*Task objective*:
Convert the rows below into a JSON list of strings, with one string for each row and blank lines left out.

━━━━

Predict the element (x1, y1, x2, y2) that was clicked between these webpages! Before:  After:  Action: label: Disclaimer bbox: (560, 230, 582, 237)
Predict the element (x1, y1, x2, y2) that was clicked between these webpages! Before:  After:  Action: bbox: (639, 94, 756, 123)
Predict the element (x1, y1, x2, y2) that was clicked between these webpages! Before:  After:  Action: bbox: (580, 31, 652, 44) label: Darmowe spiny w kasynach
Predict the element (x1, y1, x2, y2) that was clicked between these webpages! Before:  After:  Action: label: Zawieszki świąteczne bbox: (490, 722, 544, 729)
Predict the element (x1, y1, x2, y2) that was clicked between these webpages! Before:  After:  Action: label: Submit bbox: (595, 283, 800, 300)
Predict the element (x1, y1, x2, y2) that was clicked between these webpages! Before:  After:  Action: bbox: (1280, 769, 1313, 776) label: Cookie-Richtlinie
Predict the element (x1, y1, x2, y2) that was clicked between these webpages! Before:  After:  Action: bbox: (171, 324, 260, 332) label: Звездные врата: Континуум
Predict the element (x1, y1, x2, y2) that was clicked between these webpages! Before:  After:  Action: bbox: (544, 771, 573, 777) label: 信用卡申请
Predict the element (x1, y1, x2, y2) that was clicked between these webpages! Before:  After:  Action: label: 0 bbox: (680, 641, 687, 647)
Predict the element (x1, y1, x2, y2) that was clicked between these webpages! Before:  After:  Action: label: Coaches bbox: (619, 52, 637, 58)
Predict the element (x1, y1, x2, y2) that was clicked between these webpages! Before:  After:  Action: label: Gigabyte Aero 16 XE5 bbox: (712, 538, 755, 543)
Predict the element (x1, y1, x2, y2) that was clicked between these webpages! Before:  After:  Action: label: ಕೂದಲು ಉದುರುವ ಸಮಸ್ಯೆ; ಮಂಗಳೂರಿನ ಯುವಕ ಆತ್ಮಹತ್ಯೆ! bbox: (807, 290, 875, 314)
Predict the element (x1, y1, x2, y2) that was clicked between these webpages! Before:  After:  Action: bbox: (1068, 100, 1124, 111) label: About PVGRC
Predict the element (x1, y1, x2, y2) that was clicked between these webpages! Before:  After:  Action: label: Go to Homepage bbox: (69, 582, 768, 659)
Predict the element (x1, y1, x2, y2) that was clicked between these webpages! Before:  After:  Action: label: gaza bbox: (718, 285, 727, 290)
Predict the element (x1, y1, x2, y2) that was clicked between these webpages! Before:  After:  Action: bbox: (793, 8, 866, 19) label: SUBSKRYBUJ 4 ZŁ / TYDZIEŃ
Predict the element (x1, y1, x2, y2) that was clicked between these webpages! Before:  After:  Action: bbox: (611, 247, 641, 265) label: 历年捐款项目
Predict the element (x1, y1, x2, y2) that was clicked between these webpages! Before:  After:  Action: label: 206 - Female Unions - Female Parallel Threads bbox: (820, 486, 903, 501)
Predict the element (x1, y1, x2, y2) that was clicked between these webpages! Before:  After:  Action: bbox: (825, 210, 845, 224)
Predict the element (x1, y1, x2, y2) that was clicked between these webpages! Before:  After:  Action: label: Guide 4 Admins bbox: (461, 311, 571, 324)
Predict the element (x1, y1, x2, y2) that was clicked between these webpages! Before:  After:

━━━━

*Solution to this problem*:
[
  "Predict the element (x1, y1, x2, y2) that was clicked between these webpages! Before:  After:  Action: label: Disclaimer bbox: (560, 230, 582, 237)",
  "Predict the element (x1, y1, x2, y2) that was clicked between these webpages! Before:  After:  Action: bbox: (639, 94, 756, 123)",
  "Predict the element (x1, y1, x2, y2) that was clicked between these webpages! Before:  After:  Action: bbox: (580, 31, 652, 44) label: Darmowe spiny w kasynach",
  "Predict the element (x1, y1, x2, y2) that was clicked between these webpages! Before:  After:  Action: label: Zawieszki świąteczne bbox: (490, 722, 544, 729)",
  "Predict the element (x1, y1, x2, y2) that was clicked between these webpages! Before:  After:  Action: label: Submit bbox: (595, 283, 800, 300)",
  "Predict the element (x1, y1, x2, y2) that was clicked between these webpages! Before:  After:  Action: bbox: (1280, 769, 1313, 776) label: Cookie-Richtlinie",
  "Predict the element (x1, y1, x2, y2) that was clicked between these webpages! Before:  After:  Action: bbox: (171, 324, 260, 332) label: Звездные врата: Континуум",
  "Predict the element (x1, y1, x2, y2) that was clicked between these webpages! Before:  After:  Action: bbox: (544, 771, 573, 777) label: 信用卡申请",
  "Predict the element (x1, y1, x2, y2) that was clicked between these webpages! Before:  After:  Action: label: 0 bbox: (680, 641, 687, 647)",
  "Predict the element (x1, y1, x2, y2) that was clicked between these webpages! Before:  After:  Action: label: Coaches bbox: (619, 52, 637, 58)",
  "Predict the element (x1, y1, x2, y2) that was clicked between these webpages! Before:  After:  Action: label: Gigabyte Aero 16 XE5 bbox: (712, 538, 755, 543)",
  "Predict the element (x1, y1, x2, y2) that was clicked between these webpages! Before:  After:  Action: label: ಕೂದಲು ಉದುರುವ ಸಮಸ್ಯೆ; ಮಂಗಳೂರಿನ ಯುವಕ ಆತ್ಮಹತ್ಯೆ! bbox: (807, 290, 875, 314)",
  "Predict the element (x1, y1, x2, y2) that was clicked between these webpages! Before:  After:  Action: bbox: (1068, 100, 1124, 111) label: About PVGRC",
  "Predict the element (x1, y1, x2, y2) that was clicked between these webpages! Before:  After:  Action: label: Go to Homepage bbox: (69, 582, 768, 659)",
  "Predict the element (x1, y1, x2, y2) that was clicked between these webpages! Before:  After:  Action: label: gaza bbox: (718, 285, 727, 290)",
  "Predict the element (x1, y1, x2, y2) that was clicked between these webpages! Before:  After:  Action: bbox: (793, 8, 866, 19) label: SUBSKRYBUJ 4 ZŁ / TYDZIEŃ",
  "Predict the element (x1, y1, x2, y2) that was clicked between these webpages! Before:  After:  Action: bbox: (611, 247, 641, 265) label: 历年捐款项目",
  "Predict the element (x1, y1, x2, y2) that was clicked between these webpages! Before:  After:  Action: label: 206 - Female Unions - Female Parallel Threads bbox: (820, 486, 903, 501)",
  "Predict the element (x1, y1, x2, y2) that was clicked between these webpages! Before:  After:  Action: bbox: (825, 210, 845, 224)",
  "Predict the element (x1, y1, x2, y2) that was clicked between these webpages! Before:  After:  Action: label: Guide 4 Admins bbox: (461, 311, 571, 324)",
  "Predict the element (x1, y1, x2, y2) that was clicked between these webpages! Before:  After:"
]